Liste des tâches
[1] Répondez à ces questions sur le texte consacré à la culture économique des Français :
(a) Dans quels milieux l'auteur a-t-il observé que l'idée circulait ?
(b) Pour faire court, comment l'auteur qualifie-t-il cette affirmation ?
(c) Selon le texte, qui est concerné par le défaut de stratégie efficace ?
[2] Dans le texte consacré à la culture économique des Français, recopiez fidèlement le passage qui débute aux mots « Qu’entendent les aficionados » et s'achève après les mots « simplement de jouer ! ».

Texte cité
►
Les français manquent de culture économique ? Vilains !

Depuis quelque temps j’ai observé qu’il circulait dans les milieux bourgeois des apôtres du capitalisme libéral, l’idée que les Français manqueraient de « culture économique ».

Cette condescendante affirmation, se répand comme une traînée de poudre, portée je crois, par un contexte idéologique très favorable, ainsi que par un ensemble de croyances, bien plus que par l’effet d’une quelconque étude scientifique. Pour faire court c’est une opinion.

Qu’entendent les aficionados de ce constat par manque de « culture économique » ? Principalement, le manque de connaissance du milieu de la finance et le défaut de stratégie efficace qui en découle, aussi bien concernant les particuliers que les petites entreprises. Efficace pour faire un maximum de pognon, entendons-nous bien.

Voyez-vous, dans le grand jeu malsain auquel ils s’adonnent, il semble insupportable à ces gens que l’on puisse ne pas s’intéresser aux règles, au point de commettre des erreurs de jeu « grossières », pire que l’on puisse refuser tout simplement de jouer !
◄
Informations fournies
►
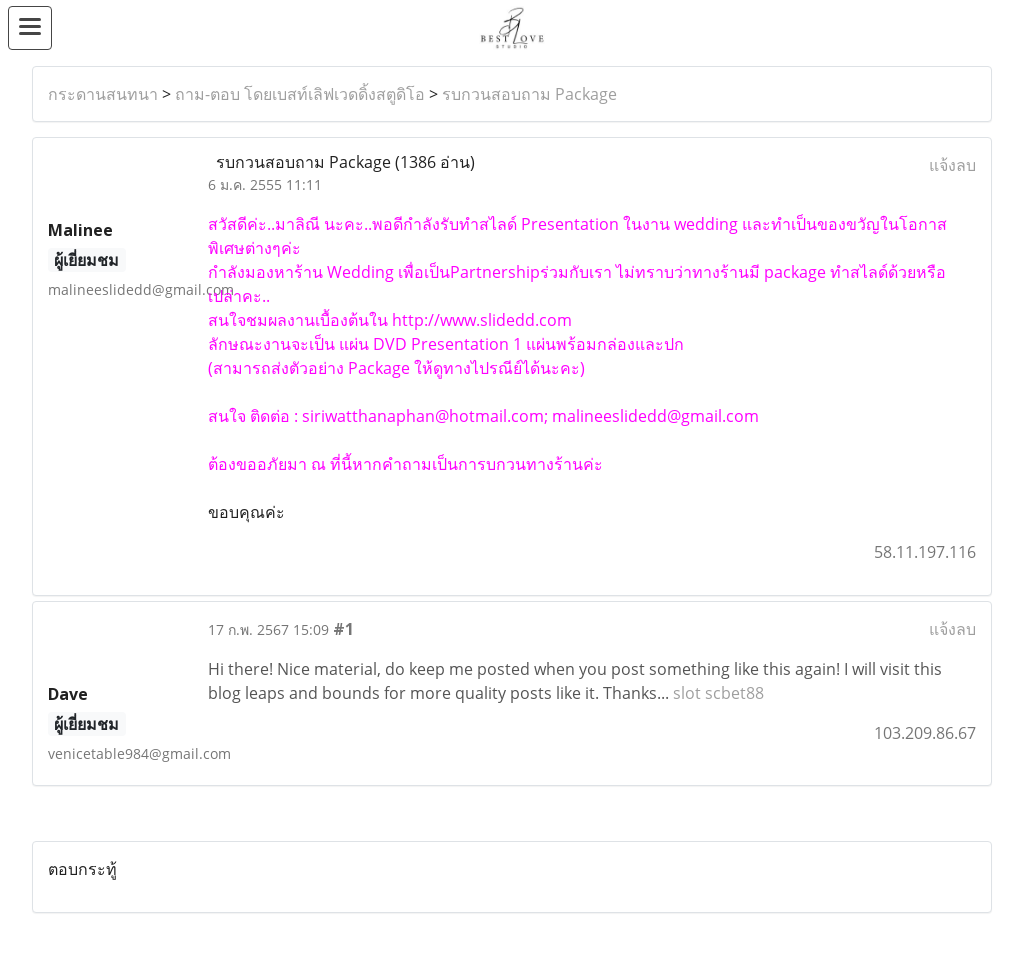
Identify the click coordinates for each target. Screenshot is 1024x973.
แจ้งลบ (952, 165)
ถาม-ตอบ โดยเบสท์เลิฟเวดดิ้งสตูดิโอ (300, 94)
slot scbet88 (718, 693)
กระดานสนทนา (103, 94)
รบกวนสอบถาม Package (529, 94)
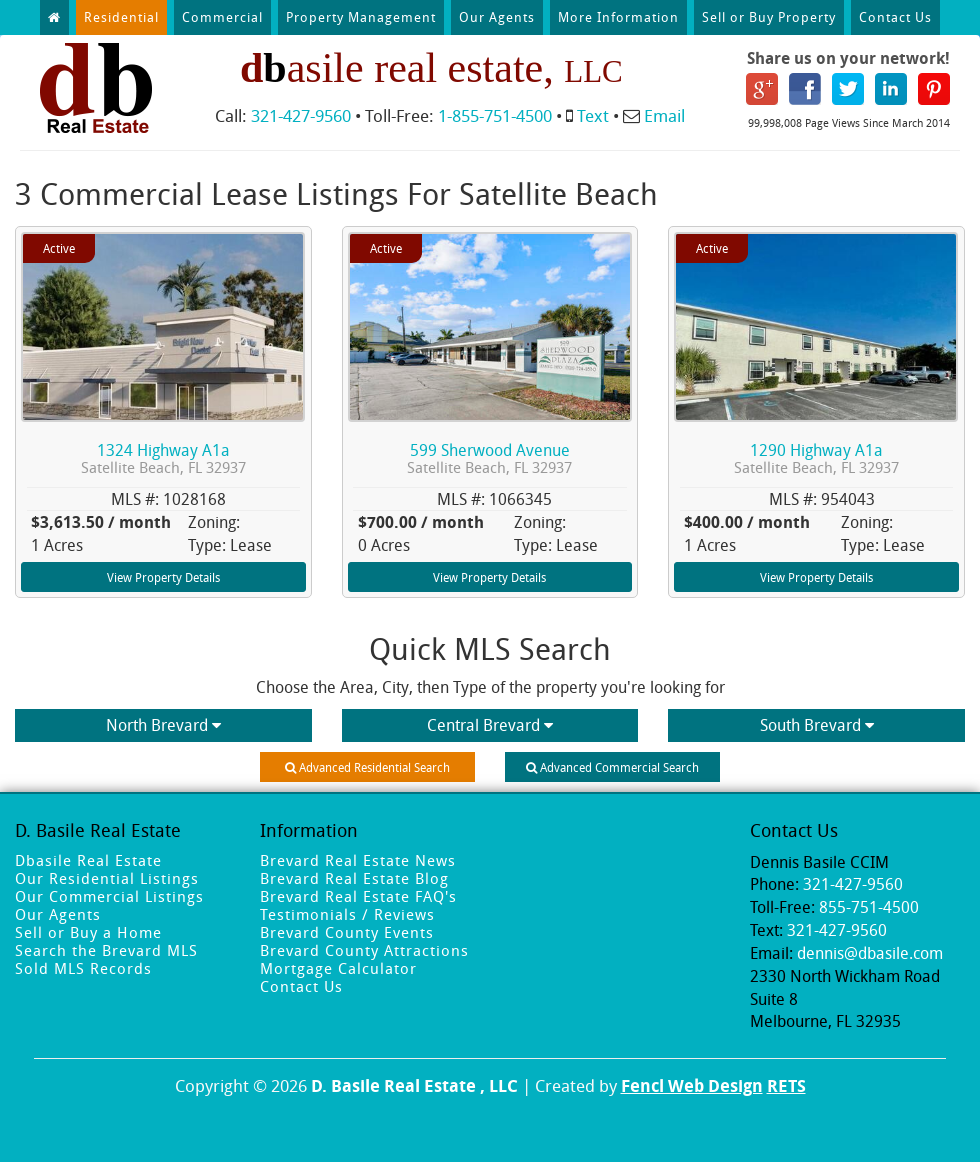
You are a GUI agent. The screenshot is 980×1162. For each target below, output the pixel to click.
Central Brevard (490, 725)
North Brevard (163, 725)
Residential (121, 17)
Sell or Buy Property (769, 17)
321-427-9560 (301, 115)
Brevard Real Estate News (358, 860)
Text (593, 115)
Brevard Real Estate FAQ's (358, 896)
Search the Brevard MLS (106, 950)
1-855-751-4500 (495, 115)
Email (664, 115)
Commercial (222, 17)
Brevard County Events (347, 932)
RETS (786, 1085)
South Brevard (817, 725)
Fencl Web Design (692, 1085)
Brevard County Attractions (364, 950)
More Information (618, 17)
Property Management (361, 17)
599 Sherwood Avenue (489, 458)
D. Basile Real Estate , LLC (414, 1085)
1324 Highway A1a (163, 458)
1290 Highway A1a (816, 458)
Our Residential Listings (107, 878)
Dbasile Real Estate (88, 860)
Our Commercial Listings (109, 896)
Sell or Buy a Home (88, 932)
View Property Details (163, 577)
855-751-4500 (869, 907)
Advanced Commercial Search (612, 767)
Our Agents (497, 17)
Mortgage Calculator (338, 968)
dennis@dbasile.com (870, 953)
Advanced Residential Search (367, 767)
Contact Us (895, 17)
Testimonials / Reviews (347, 914)
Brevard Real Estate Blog (354, 878)
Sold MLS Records (83, 968)
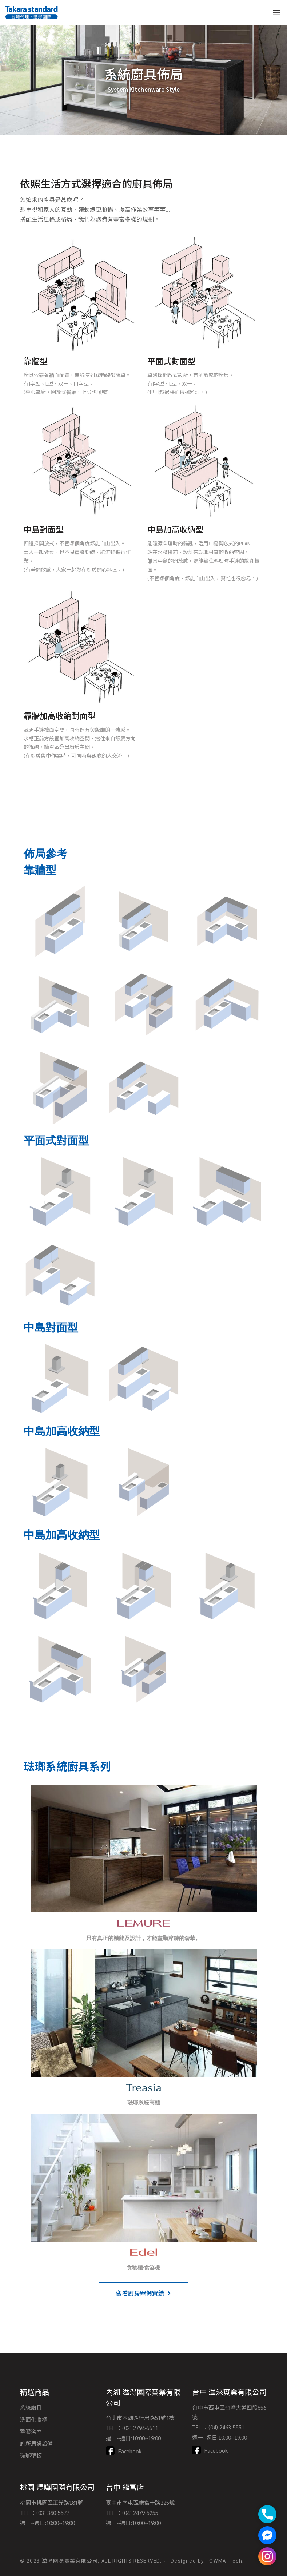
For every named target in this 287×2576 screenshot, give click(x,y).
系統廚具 (31, 2407)
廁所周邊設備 (36, 2443)
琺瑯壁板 (31, 2455)
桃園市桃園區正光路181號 (51, 2502)
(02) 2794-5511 (140, 2427)
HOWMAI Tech (224, 2560)
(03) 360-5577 (52, 2512)
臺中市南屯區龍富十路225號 (140, 2502)
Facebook (129, 2451)
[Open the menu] (277, 12)
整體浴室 (31, 2431)
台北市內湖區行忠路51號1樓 (140, 2417)
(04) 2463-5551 (226, 2427)
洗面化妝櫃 (33, 2419)
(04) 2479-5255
◄
Réponses aux tâches
[1]
(a) Dans les milieux bourgeois des apôtres du capitalisme libéral.
(b) C'est une opinion.
(c) Les particuliers ainsi que les petites entreprises.

[2]
Qu’entendent les aficionados de ce constat par manque de « culture économique » ? Principalement, le manque de connaissance du milieu de la finance et le défaut de stratégie efficace qui en découle, aussi bien concernant les particuliers que les petites entreprises. Efficace pour faire un maximum de pognon, entendons-nous bien.

Voyez-vous, dans le grand jeu malsain auquel ils s’adonnent, il semble insupportable à ces gens que l’on puisse ne pas s’intéresser aux règles, au point de commettre des erreurs de jeu « grossières », pire que l’on puisse refuser tout simplement de jouer !